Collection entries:
════════════════

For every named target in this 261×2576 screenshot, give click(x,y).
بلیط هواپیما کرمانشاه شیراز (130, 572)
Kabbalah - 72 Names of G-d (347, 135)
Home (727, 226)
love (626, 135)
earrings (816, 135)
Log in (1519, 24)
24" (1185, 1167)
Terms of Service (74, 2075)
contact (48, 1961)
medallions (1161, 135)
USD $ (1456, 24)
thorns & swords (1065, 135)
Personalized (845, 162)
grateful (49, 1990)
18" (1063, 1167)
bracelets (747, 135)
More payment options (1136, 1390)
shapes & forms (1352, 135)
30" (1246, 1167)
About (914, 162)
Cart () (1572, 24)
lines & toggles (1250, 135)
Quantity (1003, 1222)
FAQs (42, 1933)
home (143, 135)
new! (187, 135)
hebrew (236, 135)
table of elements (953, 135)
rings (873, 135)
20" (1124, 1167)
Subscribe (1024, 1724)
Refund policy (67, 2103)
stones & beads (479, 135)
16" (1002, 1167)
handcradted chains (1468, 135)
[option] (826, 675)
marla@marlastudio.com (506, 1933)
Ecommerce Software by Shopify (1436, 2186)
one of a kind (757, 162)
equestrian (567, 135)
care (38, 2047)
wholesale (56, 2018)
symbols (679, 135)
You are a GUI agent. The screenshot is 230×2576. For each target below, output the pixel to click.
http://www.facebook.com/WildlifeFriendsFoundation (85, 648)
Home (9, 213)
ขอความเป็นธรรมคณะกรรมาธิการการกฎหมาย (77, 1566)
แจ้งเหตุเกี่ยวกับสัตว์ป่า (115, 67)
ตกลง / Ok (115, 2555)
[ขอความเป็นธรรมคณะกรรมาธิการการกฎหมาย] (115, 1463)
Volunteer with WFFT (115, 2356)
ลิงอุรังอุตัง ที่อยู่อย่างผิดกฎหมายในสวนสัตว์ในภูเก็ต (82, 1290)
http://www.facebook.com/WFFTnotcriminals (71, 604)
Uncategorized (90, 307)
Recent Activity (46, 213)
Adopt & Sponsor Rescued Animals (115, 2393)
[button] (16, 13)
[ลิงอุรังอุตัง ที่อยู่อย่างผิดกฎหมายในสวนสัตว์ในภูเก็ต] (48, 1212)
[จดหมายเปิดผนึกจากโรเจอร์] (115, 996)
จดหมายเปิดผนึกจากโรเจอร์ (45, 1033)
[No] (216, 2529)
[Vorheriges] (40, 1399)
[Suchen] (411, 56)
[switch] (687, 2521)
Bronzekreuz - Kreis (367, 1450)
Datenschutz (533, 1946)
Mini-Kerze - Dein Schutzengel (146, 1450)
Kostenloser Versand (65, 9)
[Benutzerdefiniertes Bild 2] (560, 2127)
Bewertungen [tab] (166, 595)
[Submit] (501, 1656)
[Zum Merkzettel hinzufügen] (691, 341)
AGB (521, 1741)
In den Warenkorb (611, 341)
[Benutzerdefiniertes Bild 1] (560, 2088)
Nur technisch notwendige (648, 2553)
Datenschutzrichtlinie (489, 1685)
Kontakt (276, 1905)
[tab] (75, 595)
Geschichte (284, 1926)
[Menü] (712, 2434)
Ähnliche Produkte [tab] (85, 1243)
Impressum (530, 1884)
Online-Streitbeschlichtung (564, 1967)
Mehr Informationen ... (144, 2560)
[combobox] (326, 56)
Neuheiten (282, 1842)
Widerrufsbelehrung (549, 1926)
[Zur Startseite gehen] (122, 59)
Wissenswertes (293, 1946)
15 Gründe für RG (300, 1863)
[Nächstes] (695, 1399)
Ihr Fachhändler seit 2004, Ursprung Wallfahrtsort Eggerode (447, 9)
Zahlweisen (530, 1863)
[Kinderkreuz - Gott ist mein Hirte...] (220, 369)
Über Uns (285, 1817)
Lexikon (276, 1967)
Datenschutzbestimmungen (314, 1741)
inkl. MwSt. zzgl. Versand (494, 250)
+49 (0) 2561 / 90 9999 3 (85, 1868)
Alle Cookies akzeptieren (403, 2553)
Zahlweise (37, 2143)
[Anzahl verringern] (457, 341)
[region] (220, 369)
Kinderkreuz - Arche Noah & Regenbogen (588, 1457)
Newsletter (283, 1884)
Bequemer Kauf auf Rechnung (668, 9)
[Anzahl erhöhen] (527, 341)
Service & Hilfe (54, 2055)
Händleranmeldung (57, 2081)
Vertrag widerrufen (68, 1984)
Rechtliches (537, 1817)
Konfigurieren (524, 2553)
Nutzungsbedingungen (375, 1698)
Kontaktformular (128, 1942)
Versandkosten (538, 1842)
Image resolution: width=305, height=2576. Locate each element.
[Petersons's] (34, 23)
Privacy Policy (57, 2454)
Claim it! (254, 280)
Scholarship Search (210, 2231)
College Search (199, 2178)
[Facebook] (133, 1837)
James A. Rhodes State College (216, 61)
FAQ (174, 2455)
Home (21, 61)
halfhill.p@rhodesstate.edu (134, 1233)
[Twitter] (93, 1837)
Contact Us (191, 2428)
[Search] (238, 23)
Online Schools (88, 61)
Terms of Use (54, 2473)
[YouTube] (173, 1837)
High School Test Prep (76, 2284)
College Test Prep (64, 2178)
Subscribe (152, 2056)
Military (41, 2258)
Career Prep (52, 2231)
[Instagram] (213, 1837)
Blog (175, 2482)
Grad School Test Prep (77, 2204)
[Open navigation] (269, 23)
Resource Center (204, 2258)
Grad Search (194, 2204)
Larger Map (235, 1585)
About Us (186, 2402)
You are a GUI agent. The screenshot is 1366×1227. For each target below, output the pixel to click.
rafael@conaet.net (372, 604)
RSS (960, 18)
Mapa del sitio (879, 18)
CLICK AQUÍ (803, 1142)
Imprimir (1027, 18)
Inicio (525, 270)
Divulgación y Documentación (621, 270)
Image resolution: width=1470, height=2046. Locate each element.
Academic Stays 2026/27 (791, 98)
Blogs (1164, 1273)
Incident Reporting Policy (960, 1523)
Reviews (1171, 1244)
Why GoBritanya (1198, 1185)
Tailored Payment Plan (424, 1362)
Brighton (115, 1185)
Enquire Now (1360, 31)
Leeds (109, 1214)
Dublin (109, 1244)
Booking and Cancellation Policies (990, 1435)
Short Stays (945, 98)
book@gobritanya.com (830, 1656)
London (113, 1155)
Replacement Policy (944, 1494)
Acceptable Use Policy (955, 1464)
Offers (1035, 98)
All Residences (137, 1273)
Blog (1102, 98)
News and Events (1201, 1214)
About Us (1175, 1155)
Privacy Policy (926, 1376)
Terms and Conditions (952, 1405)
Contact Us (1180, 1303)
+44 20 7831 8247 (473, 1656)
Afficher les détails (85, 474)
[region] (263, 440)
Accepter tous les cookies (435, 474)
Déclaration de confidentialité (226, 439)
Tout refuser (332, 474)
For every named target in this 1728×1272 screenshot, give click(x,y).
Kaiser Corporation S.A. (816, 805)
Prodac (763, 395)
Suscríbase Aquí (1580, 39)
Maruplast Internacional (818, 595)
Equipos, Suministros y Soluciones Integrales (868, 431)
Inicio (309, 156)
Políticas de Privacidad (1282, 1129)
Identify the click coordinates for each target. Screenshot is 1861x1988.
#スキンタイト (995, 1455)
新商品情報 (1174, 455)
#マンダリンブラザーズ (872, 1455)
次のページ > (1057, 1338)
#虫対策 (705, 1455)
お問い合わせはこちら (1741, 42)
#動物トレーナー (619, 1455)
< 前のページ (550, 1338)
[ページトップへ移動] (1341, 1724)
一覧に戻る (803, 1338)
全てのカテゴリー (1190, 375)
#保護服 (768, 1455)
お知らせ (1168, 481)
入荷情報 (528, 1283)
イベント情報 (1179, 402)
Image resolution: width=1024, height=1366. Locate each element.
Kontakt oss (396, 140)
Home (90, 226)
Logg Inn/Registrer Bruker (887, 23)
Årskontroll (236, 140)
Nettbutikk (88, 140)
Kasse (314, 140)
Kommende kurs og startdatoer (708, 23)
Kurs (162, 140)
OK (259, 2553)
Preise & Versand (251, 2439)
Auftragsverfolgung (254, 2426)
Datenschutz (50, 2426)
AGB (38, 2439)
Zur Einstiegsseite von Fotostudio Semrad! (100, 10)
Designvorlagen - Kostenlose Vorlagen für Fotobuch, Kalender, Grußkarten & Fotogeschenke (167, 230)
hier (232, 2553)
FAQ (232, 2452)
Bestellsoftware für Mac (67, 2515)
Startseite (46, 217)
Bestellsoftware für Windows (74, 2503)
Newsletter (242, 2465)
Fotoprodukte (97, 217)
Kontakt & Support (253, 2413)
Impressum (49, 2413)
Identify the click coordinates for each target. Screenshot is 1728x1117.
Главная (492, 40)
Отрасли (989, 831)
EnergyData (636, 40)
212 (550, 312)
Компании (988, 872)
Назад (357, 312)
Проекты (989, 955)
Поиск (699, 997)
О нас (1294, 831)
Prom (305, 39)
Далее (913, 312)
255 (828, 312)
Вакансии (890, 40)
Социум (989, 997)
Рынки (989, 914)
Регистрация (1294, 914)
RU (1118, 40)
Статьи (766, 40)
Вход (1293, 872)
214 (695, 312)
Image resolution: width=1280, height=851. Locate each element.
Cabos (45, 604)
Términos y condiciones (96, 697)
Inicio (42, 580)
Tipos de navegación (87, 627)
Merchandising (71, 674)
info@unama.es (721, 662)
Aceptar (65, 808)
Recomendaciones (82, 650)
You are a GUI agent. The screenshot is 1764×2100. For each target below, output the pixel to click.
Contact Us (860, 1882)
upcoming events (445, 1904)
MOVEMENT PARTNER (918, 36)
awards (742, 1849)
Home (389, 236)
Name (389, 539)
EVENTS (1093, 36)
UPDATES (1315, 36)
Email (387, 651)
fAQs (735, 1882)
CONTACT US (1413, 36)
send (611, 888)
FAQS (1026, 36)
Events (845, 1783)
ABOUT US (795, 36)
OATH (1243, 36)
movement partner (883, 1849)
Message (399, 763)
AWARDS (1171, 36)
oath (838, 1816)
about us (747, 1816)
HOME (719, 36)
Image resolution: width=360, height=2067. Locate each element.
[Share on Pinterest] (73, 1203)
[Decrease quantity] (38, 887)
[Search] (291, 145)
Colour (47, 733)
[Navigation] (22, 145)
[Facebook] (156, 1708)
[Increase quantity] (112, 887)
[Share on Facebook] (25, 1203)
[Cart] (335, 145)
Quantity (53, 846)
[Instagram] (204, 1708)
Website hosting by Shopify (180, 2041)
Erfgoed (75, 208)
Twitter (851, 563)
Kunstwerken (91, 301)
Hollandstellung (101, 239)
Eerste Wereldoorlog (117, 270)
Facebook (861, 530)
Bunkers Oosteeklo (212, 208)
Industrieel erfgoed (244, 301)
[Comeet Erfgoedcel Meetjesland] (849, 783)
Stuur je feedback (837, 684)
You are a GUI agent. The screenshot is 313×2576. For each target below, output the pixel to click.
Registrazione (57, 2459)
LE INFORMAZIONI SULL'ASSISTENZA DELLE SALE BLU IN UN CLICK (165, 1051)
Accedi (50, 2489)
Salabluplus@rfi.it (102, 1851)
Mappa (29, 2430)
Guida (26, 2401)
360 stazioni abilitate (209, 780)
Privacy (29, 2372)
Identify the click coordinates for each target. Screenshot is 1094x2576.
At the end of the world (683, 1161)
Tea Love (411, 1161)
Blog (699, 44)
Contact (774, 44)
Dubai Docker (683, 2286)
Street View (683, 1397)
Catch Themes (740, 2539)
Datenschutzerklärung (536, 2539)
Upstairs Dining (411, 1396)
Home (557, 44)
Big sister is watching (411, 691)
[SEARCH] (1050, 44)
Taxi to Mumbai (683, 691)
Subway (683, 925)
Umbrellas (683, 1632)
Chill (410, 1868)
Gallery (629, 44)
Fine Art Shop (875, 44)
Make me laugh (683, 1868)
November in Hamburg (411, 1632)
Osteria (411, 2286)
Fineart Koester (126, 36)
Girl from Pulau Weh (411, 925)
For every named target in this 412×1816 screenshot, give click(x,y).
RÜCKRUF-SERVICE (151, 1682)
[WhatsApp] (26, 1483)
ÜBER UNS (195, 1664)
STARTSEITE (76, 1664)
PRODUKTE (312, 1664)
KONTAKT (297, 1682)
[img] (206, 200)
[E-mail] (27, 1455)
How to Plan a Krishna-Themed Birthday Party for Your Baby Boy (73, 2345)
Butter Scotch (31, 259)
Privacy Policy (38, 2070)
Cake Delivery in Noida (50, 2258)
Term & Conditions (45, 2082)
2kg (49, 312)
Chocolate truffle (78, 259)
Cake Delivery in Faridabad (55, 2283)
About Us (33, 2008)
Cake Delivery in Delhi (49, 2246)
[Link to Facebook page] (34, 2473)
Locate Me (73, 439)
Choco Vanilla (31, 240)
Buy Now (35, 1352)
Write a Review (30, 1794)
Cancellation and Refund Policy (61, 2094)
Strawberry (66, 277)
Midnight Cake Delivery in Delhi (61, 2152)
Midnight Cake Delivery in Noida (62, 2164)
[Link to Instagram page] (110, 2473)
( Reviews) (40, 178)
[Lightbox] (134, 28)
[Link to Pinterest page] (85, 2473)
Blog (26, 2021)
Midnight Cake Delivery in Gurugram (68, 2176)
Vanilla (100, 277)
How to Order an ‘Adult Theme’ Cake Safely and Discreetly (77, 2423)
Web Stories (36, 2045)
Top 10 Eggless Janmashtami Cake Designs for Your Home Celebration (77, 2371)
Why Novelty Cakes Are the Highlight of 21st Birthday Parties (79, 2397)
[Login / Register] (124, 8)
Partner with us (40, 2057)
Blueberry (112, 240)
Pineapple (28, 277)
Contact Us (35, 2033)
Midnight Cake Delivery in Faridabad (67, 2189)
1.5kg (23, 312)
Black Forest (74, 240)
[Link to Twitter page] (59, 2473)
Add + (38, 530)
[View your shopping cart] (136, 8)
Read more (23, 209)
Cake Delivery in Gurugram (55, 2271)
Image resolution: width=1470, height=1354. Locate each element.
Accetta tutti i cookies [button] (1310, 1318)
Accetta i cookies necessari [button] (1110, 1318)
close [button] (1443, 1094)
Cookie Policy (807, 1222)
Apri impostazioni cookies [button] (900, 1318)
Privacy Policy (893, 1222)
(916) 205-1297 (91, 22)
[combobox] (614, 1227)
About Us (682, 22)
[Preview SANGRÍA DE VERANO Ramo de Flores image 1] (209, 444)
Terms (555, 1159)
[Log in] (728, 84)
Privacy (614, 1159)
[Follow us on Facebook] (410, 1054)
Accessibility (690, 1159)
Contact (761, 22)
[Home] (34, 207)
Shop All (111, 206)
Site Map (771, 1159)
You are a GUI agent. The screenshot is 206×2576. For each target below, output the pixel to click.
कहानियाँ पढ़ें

════════════════

■ **What is being asked**: From the entries above, copy out every line where the string "Prep" appears.

■ **Task solution**:
High School Test Prep (76, 2284)
College Test Prep (64, 2178)
Career Prep (52, 2231)
Grad School Test Prep (77, 2204)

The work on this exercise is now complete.